I am no connoisseur of literature. I am just an hapless addict, who is forever beguiled by the rich, commanding, resplendent world that books (novels in particular) offer. My own cute way of referring to the books is not to call them 'my best friends', rather, 'my intoxicants', the only ones capable of elevating me above my surroundings, and drawing me into another galaxy. Mentioned below are five books from my own mini library, which according to me are a must read for every single person belonging to my environment. A curious fact about these books is that they are all authored by Indians, but then, that is how I am prejudiced as far as literature is concerned.

1. 'My Experiments With Truth' by Mohandas Karamchand Gandhi Every Indian, irrespective of caste, creed, age, religion must read this book. It is, for me, one of those books which can be termed as a life changer (and has proven to be for a few people I know). The lesser said about this book, the better, but I would advise everyone to at least attempt to take a peek into the life of that man, who has veritably contributed the most in the making of modern, Independent India.

2. 'Train To Pakistan' by Khushwant Singh
 In my view, Khushwant Singh is the greatest storyteller ever to have been born on the soil of India. His first novel, the Train to Pakistan makes nothing short of an compelling, invigorating, and satisfying read. With one of the most vivid and poignant portrayals of India's bloodbath during partition, this book is written such that at no point will the reader feel detached from the narrative; rather, if the reader is like me, he would end up crying more than once, for the pangs of partition would be too much to bear even for him.

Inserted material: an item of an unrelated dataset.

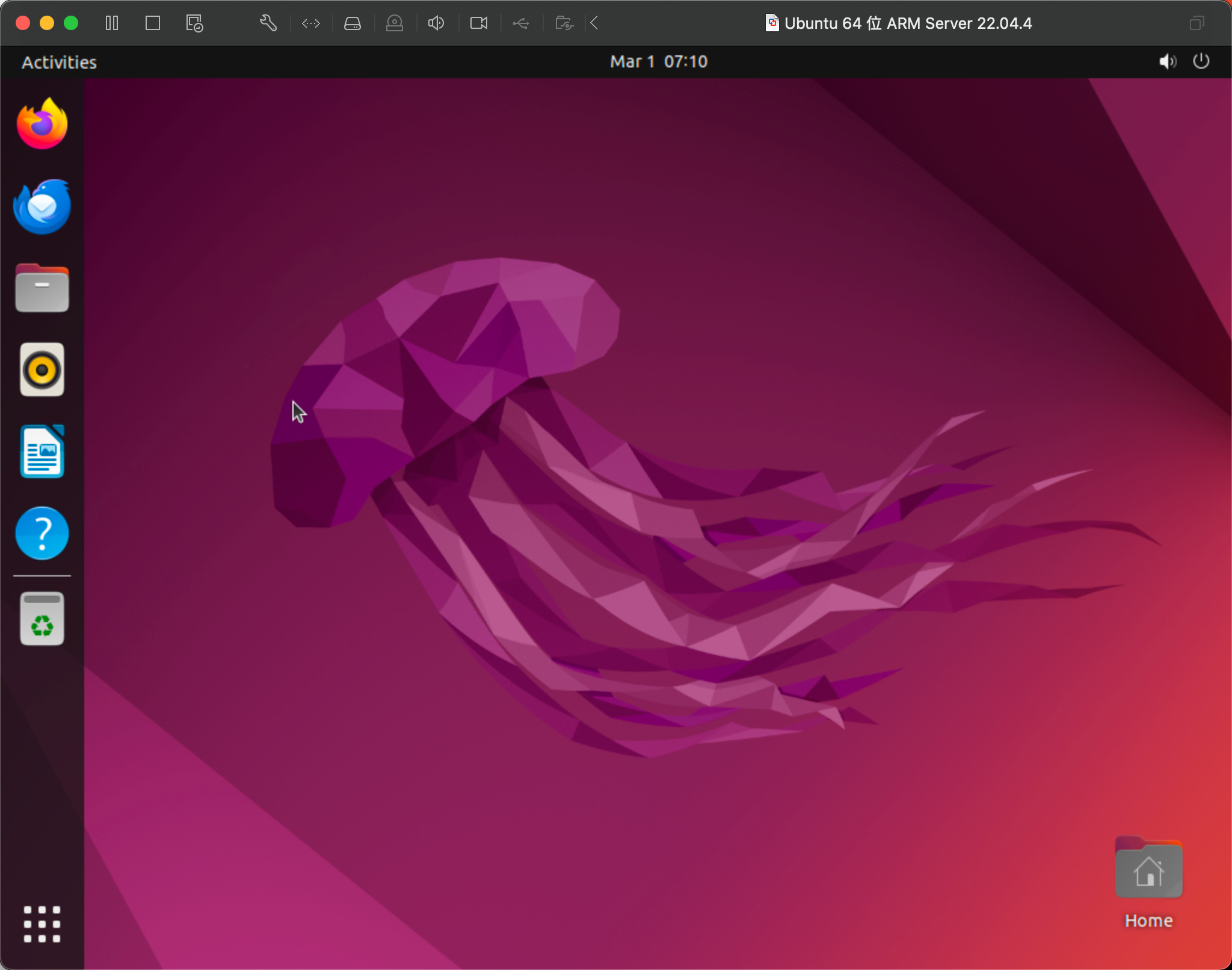Open the Activities overview
This screenshot has width=1232, height=970.
tap(59, 62)
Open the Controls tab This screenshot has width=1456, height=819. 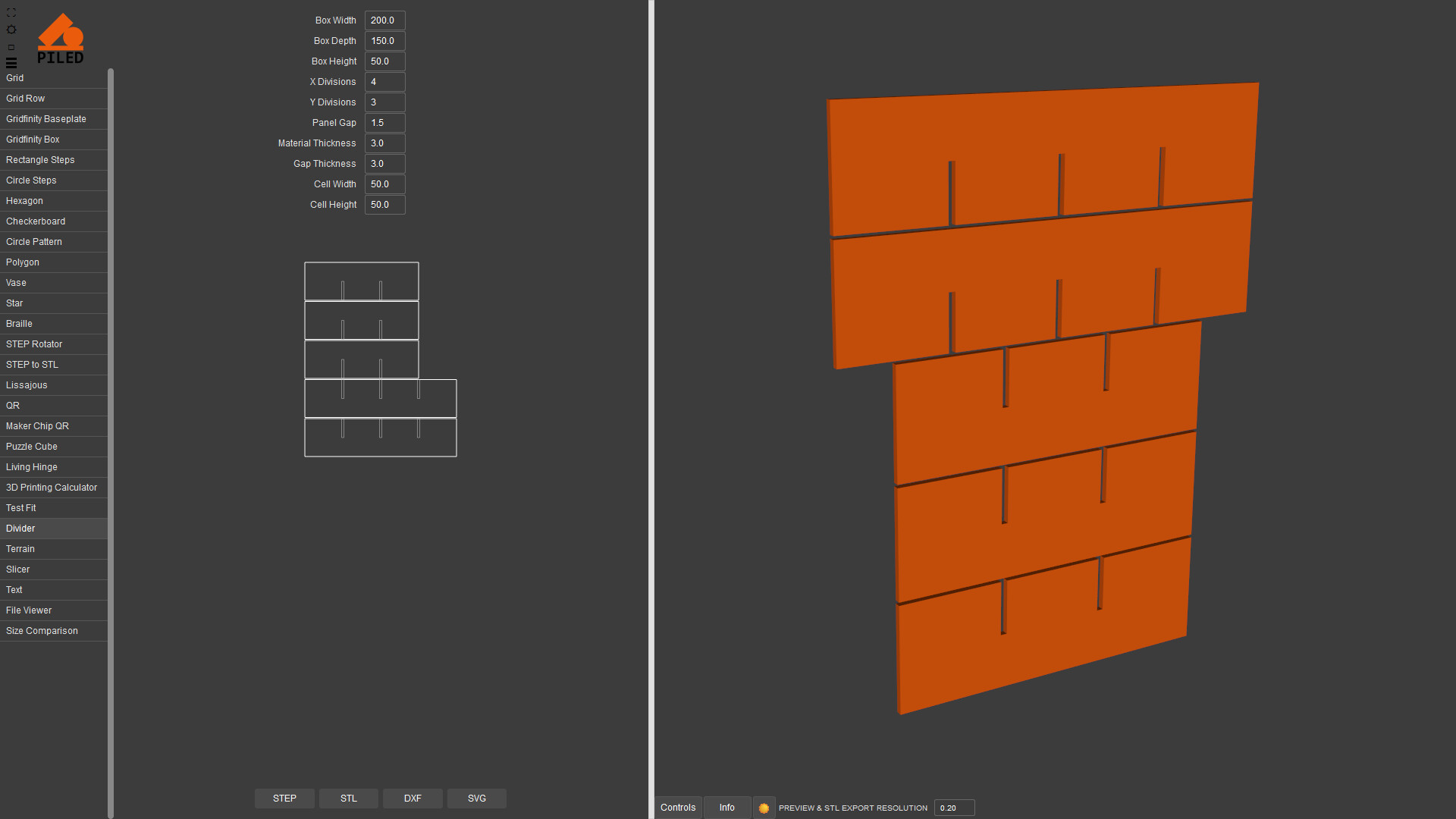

3. 'The Broken Nest'/ 'The Home and The World' by Rabindranath TagoreI've always rued the fact that I can't read Bengali, for Bengali literature is touted as one of the finest and richest in India; but thanks to the translations, I've been able to go through the writings of someone who should ideally be called the Father of Modern Indian Literature - Rabindranath Tagore. These two books make for an excellent starter if you want to delve into the wealth of Bangla literature

4. 'Our Trees Still Grow In Dehra and other stories' by Ruskin Bond         
He is an author for all seasons, for all ages. He looks at India the way no Indian can. He can make you feel attached to the Indian soil the way you yourself might never be able to. The magic of this collection of short stories can be felt only if you read them; my only guarantee would be that Mr. Ruskin Bond absolutely does not know how to leave his readers dissatisfied.

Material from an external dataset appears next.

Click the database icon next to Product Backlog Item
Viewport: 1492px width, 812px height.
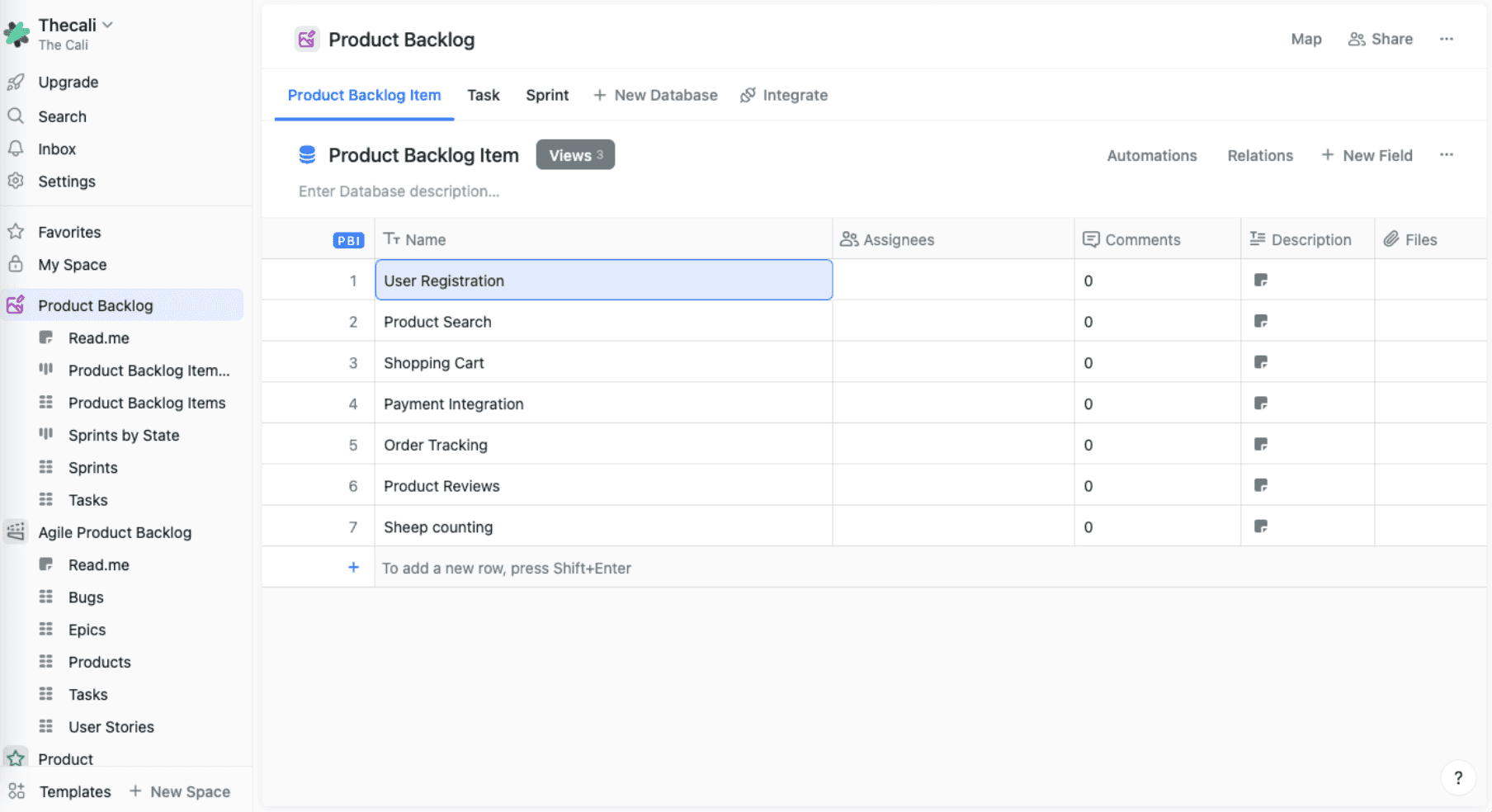coord(307,154)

5. 'Ramayana'/ 'Mahabharata' by C. Rajagopalachari
 Although attributed to their original authors, Valmiki and Ved Vyasa respectively, the Ramayana and the Mahabharata have many versions in different languages of India. This version, published by Bhavan's books, has been penned down by Rajaji, the first Indian Governor General of independent India, and has been written in a style that despite assimilating the facts of all the different versions, is striking in its originality and beauty.


  1. I had read the first one as a part of school curriculum and I must admit it did not seem as fascinating at that time. Have been meaning to read it again for a long time. Have bookmarked all of them. I recently read Jaya by Devdutt Pattanaik and ever since have wanted to read more on Indian Mythology..

  2. Hey!
    The first one is not a fascinating read. It is in fact one of the most dryly written books I have ever come across. I love it for the content thought, something as Indian all of us should at least read, whether or not we agree is another thing.

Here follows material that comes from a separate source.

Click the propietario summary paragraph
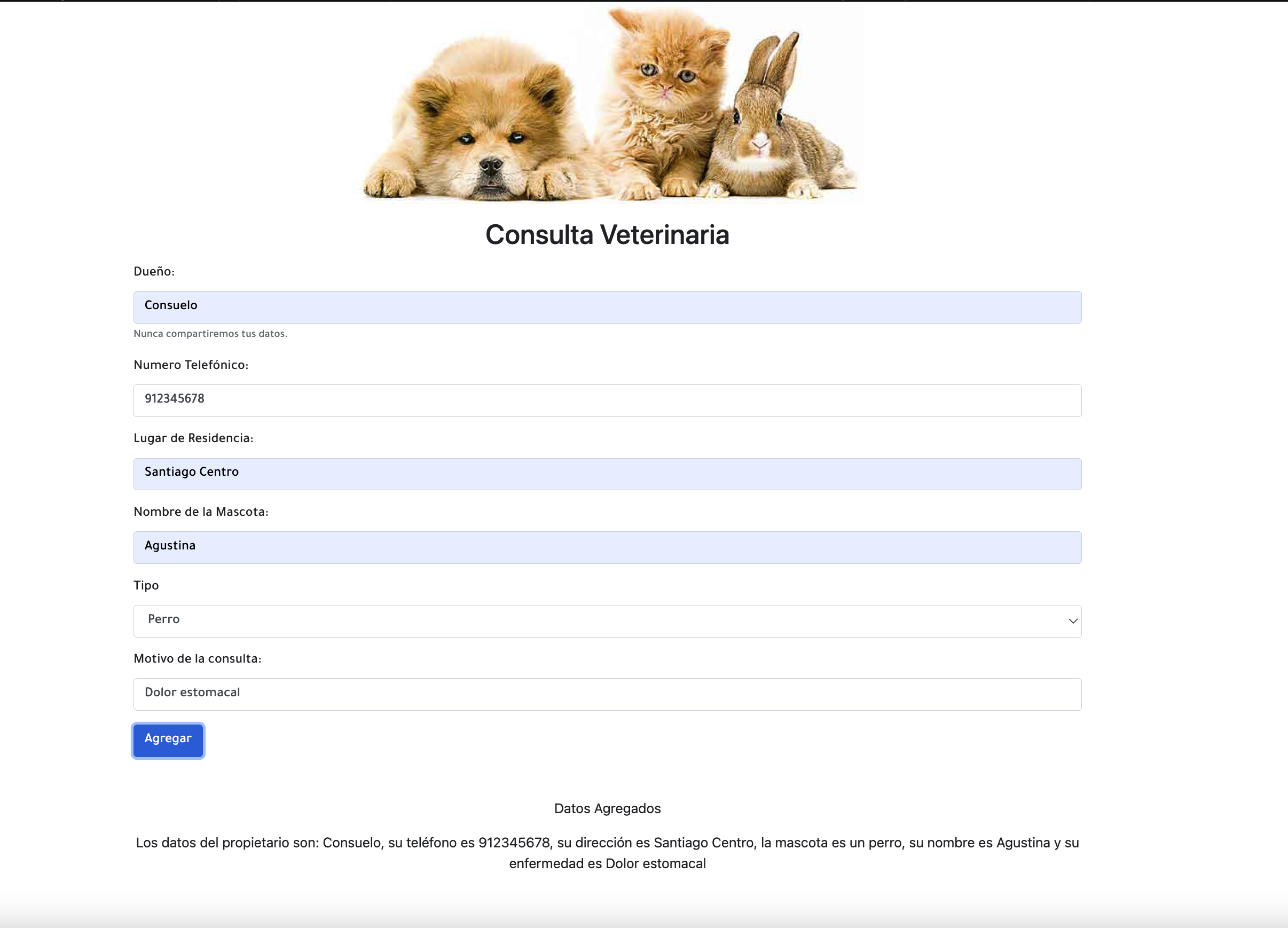This screenshot has height=928, width=1288. [607, 853]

    And I have made a study into Sanksrit classics recently. Have read a lot on Indian myth and folklore. Ask me if you need any help with selecting books on mythology. The above mentioned ones are few of the best you will get to read.

  3. I will try to sum everything up for two books here:

    1st- Train to Pakistan
    How good can someone be in first novel? Only a few sustain so well. A novel really down to Indian soil to prove there's one thing that lies beyond patriotism- brotherhood. Though, the novel went a little partial towards Sikh-Indians yet it was a shocker to know how less sometimes freedom can mean to someone as long as they have family.

    2nd- Ghare Baire
    The novel is filled with all types of hues and colors which brings it to life at every page-turn. The best thing is that each protagonist has been given space and equality to conquer anyone's mind. Almost a century-ago-written-novel still has urges to see the women of India come out of insides of houses and experience the world to fight for their worth (which am still craving to see in all parts of India, maybe another century would do). No point of criticism for Tagore and with eccentric words used by the translator only made it even better for me.

    1. Thank you so much!

      I only left behind a meek request, did not know you will take it seriously. I like hearing about books from people, especially the ones I have read. So, I want you to know that this response was read with full concentration and enthusiasm by me.

      I am a blind fan of Khushwant Singh, and Tagore is much above praise and adulation. For now, this is all that is coming to mind about the two great authors.